## [WHAT THIS TASK INVOLVES]
The response must contain each line of the material that holds "Given".

## [MATERIAL PROVIDED]
━━━━━━━━━━━━━━━━━━━━
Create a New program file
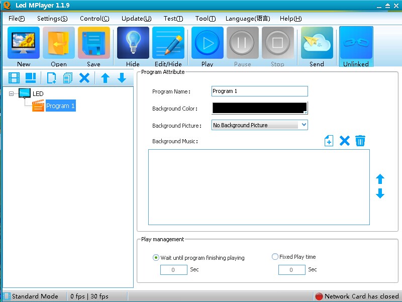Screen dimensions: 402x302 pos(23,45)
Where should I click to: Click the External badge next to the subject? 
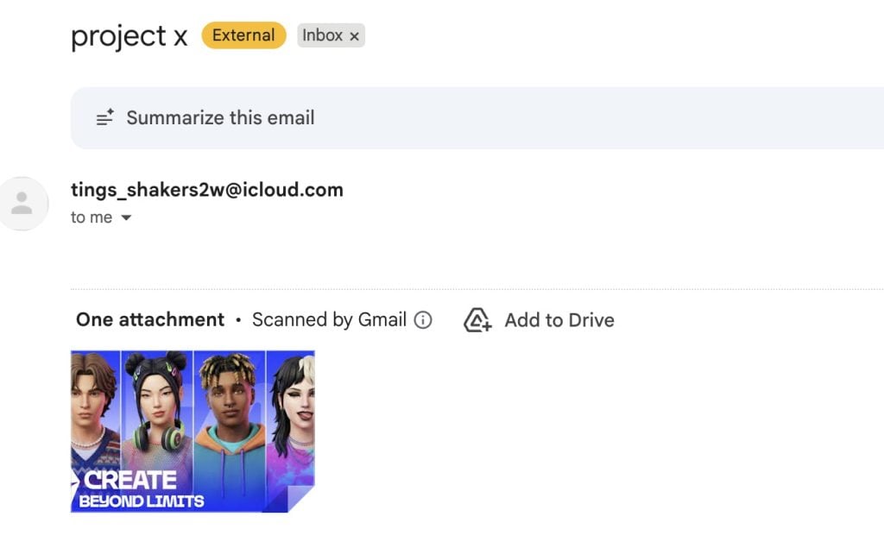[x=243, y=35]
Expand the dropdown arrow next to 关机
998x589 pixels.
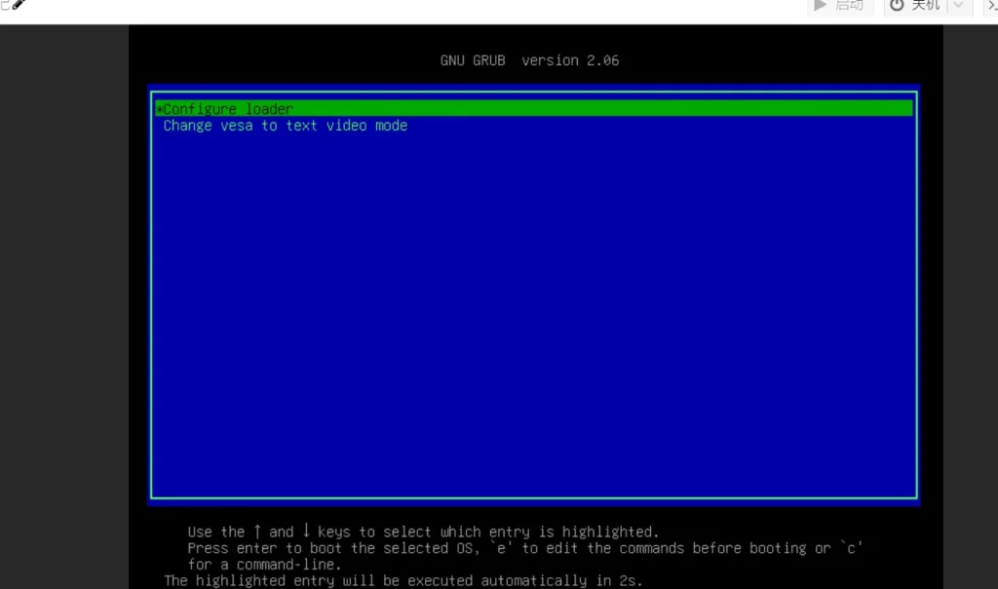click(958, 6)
━━━━━━━━━━━━━━━━━━━━
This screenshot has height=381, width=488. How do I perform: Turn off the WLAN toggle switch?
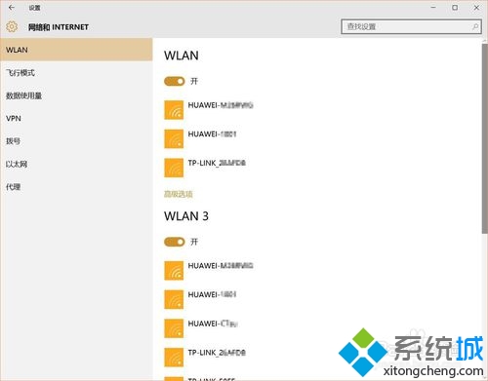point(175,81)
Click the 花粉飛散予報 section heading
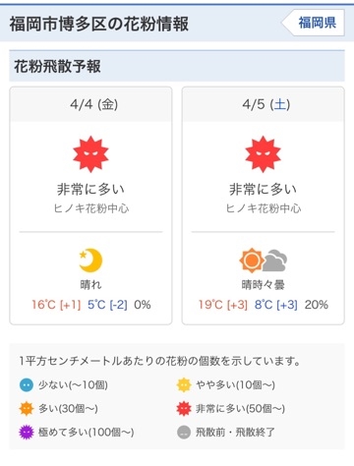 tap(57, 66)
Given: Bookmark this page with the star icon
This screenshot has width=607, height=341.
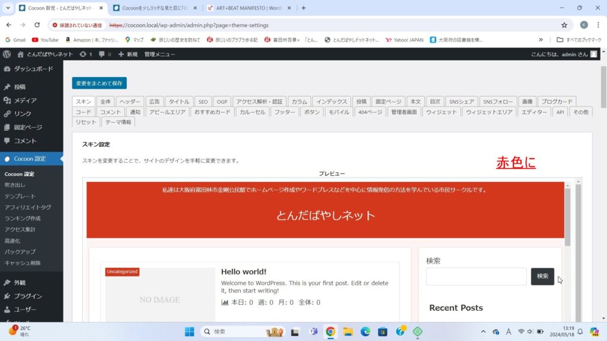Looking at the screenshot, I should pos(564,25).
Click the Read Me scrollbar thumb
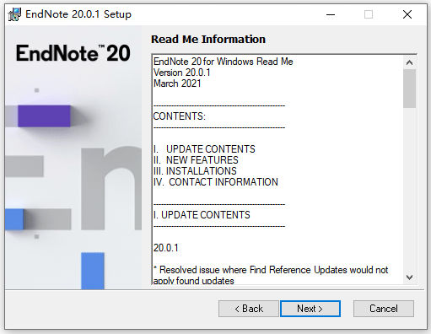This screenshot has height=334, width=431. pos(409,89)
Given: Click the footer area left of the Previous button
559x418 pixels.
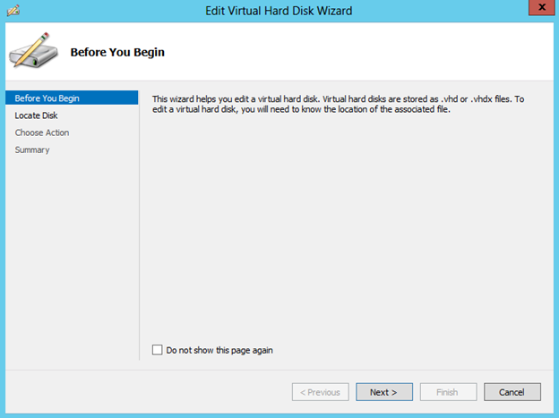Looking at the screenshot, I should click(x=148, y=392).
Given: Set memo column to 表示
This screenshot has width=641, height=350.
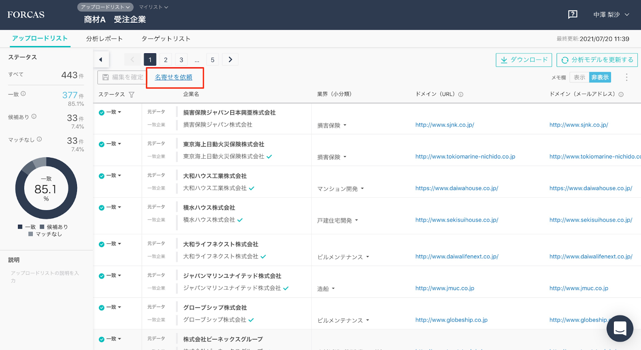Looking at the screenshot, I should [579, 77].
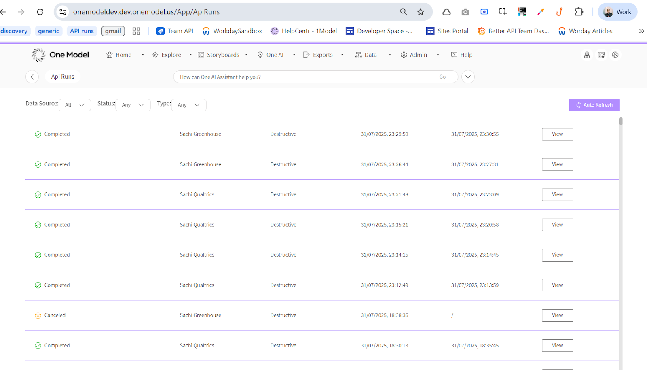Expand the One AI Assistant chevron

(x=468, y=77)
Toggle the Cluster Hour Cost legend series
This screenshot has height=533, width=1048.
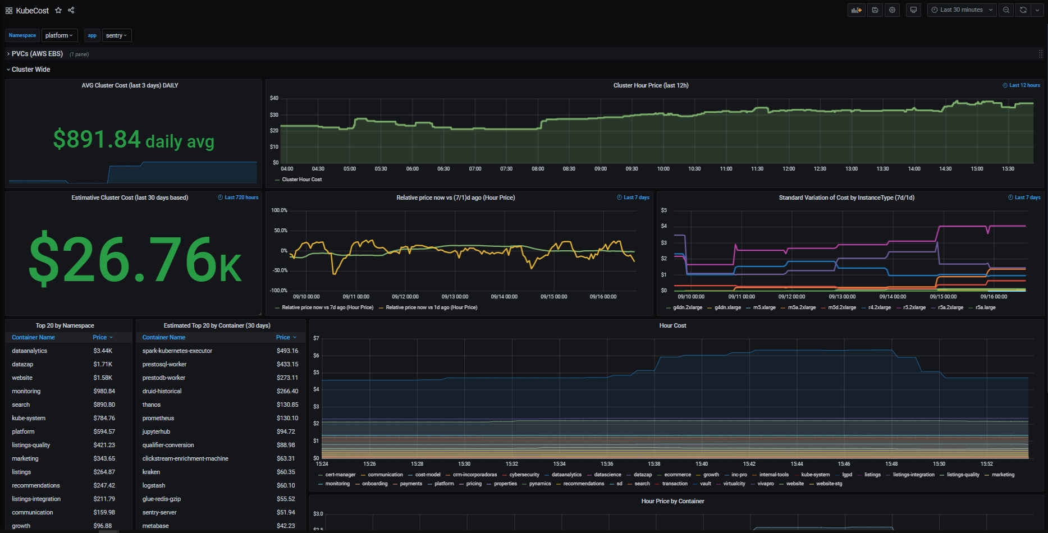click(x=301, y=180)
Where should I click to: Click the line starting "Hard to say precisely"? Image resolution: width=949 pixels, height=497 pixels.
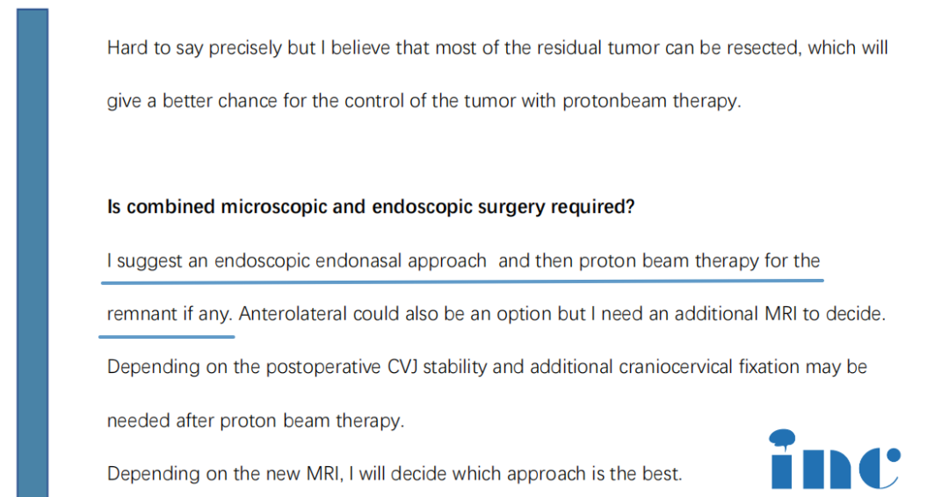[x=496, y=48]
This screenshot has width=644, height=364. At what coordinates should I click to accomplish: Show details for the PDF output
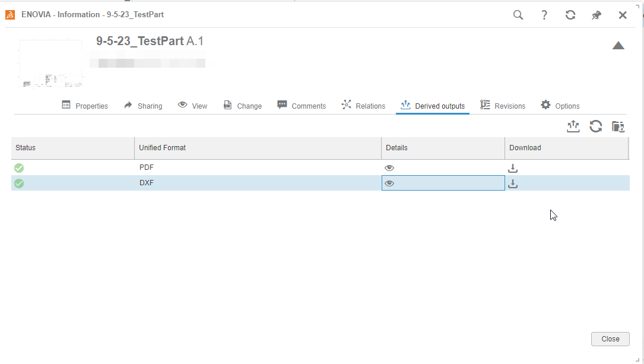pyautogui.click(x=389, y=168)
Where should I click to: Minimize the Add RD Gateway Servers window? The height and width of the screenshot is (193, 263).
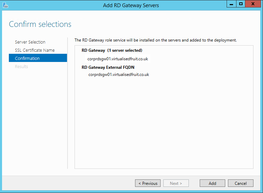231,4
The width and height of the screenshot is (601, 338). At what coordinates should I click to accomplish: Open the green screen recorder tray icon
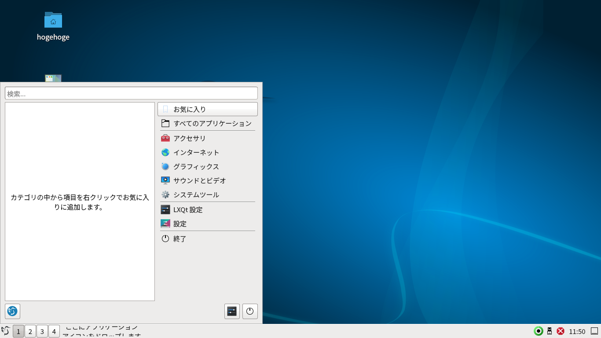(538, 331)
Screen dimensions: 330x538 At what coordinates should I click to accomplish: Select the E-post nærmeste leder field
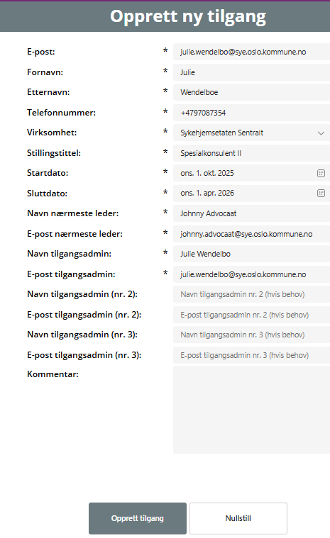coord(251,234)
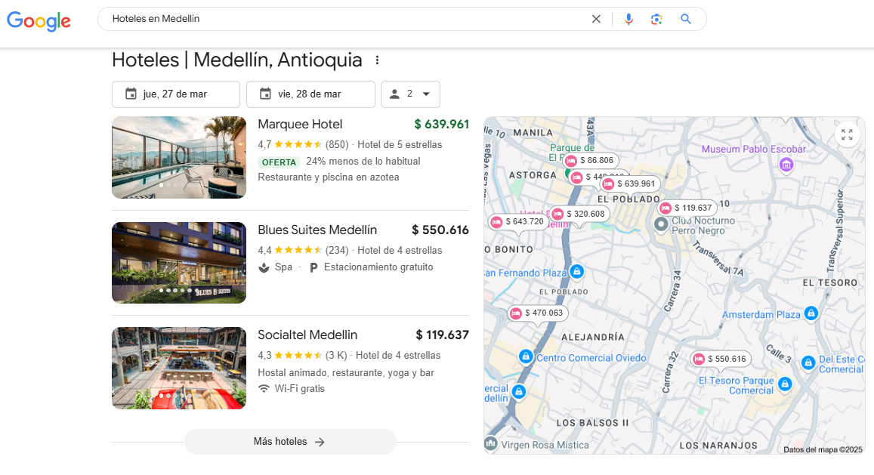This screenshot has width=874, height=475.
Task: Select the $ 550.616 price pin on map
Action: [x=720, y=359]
━━━━━━━━━━━━━━━━━━━━
## [EXERCISE SOLUTION]
Given: Bookmark this page with the star icon
Given: Click the footer area left of the Previous button
Given: Set memo column to 表示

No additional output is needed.